The LRT Council’s work can always be criticised when in front of you, you see the BBC Trust (the LRT Council’s counterpart in the BBC). However, Lithuania is no Great Britain and the LRT is no BBC. Lithuania does not have the funds to maintain a BBC-style council. Our council has one undisputable advantage – its composition regulations protect it from the influence of politicians. Making the council members’ terms equal to political terms is like removing a circuit breaker in a house’s mains. A short circuit awaits.

“I see intent to control in the conclusions. In the Council’s unanimous opinion, this is the majority aiming to restrain and control the LRT and the national broadcaster’s independence,” LRT Council chairman Liudvikas Gadeikis had this to say about the Seimas commission’s conclusions regarding the LRT. What do you think, do you see such risks?

The LRT Council was thought up as a test of politicians’ maturity. Many parties aimed at the LRT earlier. For example, the Conservatives could look at their archives. Only the Social Democrats and Liberals did not act foolishly in this regard. I believe that the current LRT Council lacks imagination for the defence of the LRT. The BBC council resolutely employs the services of the BBC. The mistake has to be explained to Lithuanian citizens.
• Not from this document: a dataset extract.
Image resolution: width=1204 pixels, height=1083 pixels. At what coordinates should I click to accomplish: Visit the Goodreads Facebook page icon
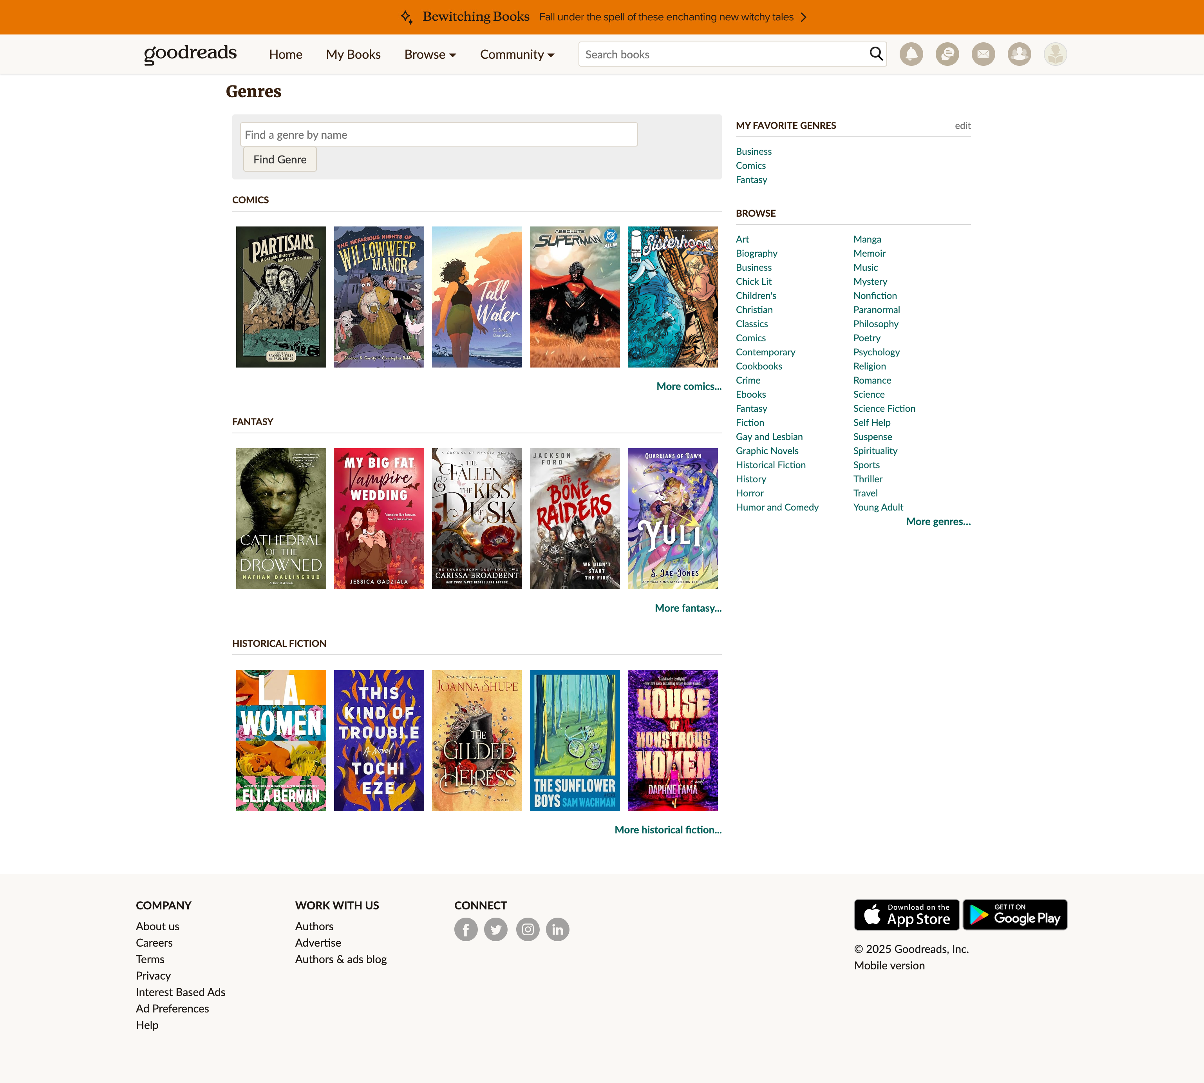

You were once a member of the LRT Council, deputy chairman. Was politicians’ pursuit of influence and control felt during your term as well?

Every day we would experience the intent of politicians, businessmen and other hired figures’ intent to influence, scorn and control. Late council chairman Gediminas Ilgūnas stated that even in the Stalin-era prison camps it was easier to come to terms with local bosses than with our influential politicians. This was not an emotional statement. Gediminas was a strong person, who had seen and experienced much. He stated the truth – politicians often act like lordlings. It matters not to them that the kingdom is actually a democracy. If you leave any space for abuse, they will certainly exploit it. It is their talent.

Opinions have surfaced that initiatives regarding the LRT remind of actions in Poland and Hungary where public broadcasters were met with politicization. Do you see such risks toward the LRT?

I do not know much about Poland and even less about Hungary. In this case, you do not even need the experiences of other countries. Upon changing the council member appointment regulations, the risk of political control would increase anywhere. Politicians are similar across the world. From what I have seen of the Polish TVP news, they are biased. I have complaints toward Panorama and other informational shows, however the TVP exceeds us in its bias.

Due to the threat against the national broadcaster’s independence, the LRT contacted the European Broadcaster’s Union (EBU), UNESCO. The International Press Institute expressed concern over initiatives to strengthen control on the LRT. The Lithuanian Journalists Union chairman Dainius Radzevičius informed the OSCE Press Freedom Bureau and European Journalists Federation about the developing situation. What else do you think the LRT and journalist community could do?

When God takes away people’s minds, even a letter from the pope won’t help. Lithuanian journalists are divided, tired and increasingly used to glide atop the surface of political affairs. The citizenry typically raises its voice without understanding the core of the problem. Just out of rage. The politicians proposing the reform are completely convinced of their righteousness and it is hard to prove their mistake to them. The path to hell is paved with good intentions. We have landed in a difficult situation. It is necessary to distinguish nuances, but we only see two colours.

What lies behind the majority’s initiatives regarding the LRT?

There can be many reasons. One cannot dismiss that it is the desire to expand the influence of political government that is at play. It could also be inexperience. Recent years in Lithuanian political life show that we will make serious mistakes. The LRT is likely the only, which an educated individual can watch and listen to without disgracing their education. This could turn into the past tense soon. Soon there will be more bickering than good shows.

How do you view the political situation in Lithuania if the presidential elections were to be won by a representative of the majority?

I cannot see that far. I only see how the current parliament is treading onto a rake and fails to hear warnings about it. I believe that Lithuania no longer needs a president elected in general elections. It is already dated.

Why do you view a general presidential election as dated? What changed during the period of independence to raise such thoughts?

The institution of president is a replacement for a king. The Smetona era established this institution’s authority in Lithuania.

We now have a new situation. The independence of the president from parties and the president’s strong legitimacy based on general elections (no other individual faces this) harms the weak party system and in the face of weak parliaments strengthens executive government disproportionately.